Extracted data entries
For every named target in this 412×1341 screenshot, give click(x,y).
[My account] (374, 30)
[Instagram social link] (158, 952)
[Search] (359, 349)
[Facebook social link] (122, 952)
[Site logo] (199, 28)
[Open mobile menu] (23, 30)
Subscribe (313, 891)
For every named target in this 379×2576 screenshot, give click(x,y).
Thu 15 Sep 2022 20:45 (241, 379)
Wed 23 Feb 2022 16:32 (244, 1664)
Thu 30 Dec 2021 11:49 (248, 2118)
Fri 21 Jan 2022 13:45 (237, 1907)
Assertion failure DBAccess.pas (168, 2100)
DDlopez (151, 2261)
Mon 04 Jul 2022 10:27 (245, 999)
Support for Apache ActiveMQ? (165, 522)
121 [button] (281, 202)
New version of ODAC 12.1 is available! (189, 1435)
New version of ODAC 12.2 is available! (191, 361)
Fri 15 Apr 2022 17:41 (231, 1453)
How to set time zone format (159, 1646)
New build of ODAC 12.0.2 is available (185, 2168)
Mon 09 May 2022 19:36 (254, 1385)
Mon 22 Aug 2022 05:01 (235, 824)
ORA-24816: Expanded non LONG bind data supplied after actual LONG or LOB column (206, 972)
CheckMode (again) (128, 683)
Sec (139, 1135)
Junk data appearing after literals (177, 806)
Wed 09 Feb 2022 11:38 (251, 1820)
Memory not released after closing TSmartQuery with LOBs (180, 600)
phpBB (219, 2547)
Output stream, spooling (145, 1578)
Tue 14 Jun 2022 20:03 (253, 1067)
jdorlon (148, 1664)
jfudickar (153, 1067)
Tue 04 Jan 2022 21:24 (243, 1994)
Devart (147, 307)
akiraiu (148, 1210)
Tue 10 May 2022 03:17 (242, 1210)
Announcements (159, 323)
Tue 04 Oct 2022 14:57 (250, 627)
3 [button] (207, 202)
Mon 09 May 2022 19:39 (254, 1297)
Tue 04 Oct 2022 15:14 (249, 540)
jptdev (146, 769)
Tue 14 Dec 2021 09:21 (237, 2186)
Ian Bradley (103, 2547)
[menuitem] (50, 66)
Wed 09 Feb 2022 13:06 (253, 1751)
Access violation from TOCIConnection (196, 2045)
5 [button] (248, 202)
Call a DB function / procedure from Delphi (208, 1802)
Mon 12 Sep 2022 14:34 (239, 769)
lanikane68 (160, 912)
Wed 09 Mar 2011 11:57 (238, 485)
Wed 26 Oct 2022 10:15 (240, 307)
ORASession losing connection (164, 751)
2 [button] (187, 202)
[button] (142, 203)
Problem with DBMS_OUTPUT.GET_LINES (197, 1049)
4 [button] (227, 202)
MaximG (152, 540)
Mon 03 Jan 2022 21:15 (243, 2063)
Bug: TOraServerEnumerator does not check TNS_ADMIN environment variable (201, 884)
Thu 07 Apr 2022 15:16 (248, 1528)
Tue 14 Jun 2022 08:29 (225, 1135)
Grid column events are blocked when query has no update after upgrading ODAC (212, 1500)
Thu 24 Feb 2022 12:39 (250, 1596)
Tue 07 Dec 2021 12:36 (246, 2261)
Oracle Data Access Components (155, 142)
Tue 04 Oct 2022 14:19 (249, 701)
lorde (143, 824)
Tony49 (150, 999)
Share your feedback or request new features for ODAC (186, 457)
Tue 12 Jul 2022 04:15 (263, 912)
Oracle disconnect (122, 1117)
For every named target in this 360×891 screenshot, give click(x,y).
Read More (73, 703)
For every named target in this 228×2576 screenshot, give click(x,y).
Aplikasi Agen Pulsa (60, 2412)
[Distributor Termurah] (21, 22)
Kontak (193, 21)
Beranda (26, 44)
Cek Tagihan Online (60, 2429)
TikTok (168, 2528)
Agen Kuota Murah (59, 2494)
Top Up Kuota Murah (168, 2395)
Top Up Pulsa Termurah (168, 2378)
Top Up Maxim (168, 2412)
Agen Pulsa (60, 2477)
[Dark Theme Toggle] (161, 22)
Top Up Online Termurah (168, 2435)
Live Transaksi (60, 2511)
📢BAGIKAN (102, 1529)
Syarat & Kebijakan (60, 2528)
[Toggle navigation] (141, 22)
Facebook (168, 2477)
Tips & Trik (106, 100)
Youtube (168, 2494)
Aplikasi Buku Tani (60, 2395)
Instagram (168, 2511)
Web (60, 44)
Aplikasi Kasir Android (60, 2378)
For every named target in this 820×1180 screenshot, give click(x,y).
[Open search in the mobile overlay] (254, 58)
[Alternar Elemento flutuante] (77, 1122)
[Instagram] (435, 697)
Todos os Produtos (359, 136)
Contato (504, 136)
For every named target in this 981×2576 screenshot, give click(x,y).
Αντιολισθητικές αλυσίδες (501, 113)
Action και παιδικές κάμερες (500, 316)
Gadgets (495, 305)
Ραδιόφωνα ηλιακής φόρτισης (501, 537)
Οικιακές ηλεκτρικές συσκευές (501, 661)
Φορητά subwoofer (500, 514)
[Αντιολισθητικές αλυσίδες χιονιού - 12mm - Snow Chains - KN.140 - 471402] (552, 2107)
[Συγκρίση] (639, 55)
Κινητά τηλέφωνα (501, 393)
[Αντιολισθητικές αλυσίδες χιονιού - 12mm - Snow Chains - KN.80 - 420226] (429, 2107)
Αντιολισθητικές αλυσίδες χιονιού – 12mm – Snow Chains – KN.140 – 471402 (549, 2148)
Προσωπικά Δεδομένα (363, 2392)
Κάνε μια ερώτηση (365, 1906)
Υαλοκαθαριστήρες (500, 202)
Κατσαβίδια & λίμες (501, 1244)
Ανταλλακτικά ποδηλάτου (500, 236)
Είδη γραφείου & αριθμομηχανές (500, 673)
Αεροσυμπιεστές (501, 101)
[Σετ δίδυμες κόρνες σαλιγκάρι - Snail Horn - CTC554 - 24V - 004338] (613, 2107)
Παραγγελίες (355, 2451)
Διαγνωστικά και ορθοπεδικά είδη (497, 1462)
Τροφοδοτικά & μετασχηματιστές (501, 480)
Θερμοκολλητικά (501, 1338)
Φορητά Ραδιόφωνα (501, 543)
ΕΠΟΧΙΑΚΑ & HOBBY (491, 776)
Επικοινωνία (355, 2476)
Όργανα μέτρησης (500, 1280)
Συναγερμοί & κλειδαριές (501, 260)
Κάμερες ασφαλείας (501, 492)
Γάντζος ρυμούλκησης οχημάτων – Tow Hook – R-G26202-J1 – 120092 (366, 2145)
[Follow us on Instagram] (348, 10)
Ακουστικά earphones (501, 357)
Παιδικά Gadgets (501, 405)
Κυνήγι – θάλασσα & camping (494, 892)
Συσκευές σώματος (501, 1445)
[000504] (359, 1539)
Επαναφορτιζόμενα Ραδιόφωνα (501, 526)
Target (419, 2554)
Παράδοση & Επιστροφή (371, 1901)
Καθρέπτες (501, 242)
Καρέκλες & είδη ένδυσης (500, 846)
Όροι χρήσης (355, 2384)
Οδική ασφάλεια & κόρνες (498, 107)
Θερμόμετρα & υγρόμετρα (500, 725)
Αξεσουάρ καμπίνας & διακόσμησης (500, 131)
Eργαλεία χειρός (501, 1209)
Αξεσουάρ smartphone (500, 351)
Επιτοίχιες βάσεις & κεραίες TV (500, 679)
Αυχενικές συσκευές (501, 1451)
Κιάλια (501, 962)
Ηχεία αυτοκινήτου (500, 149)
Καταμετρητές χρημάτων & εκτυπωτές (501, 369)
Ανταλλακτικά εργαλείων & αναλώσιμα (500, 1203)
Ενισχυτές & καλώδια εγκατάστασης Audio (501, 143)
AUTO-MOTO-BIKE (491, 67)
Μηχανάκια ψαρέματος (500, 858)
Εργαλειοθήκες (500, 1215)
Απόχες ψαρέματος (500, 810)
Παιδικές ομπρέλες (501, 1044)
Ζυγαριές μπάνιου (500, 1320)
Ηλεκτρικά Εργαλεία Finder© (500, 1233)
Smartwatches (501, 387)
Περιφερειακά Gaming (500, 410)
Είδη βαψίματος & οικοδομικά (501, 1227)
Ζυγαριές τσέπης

> [Task prompt] Copy every line in the records above that contains the word "Chains".

> [Exercise result]
[Αντιολισθητικές αλυσίδες χιονιού - 12mm - Snow Chains - KN.140 - 471402] (552, 2107)
[Αντιολισθητικές αλυσίδες χιονιού - 12mm - Snow Chains - KN.80 - 420226] (429, 2107)
Αντιολισθητικές αλυσίδες χιονιού – 12mm – Snow Chains – KN.140 – 471402 (549, 2148)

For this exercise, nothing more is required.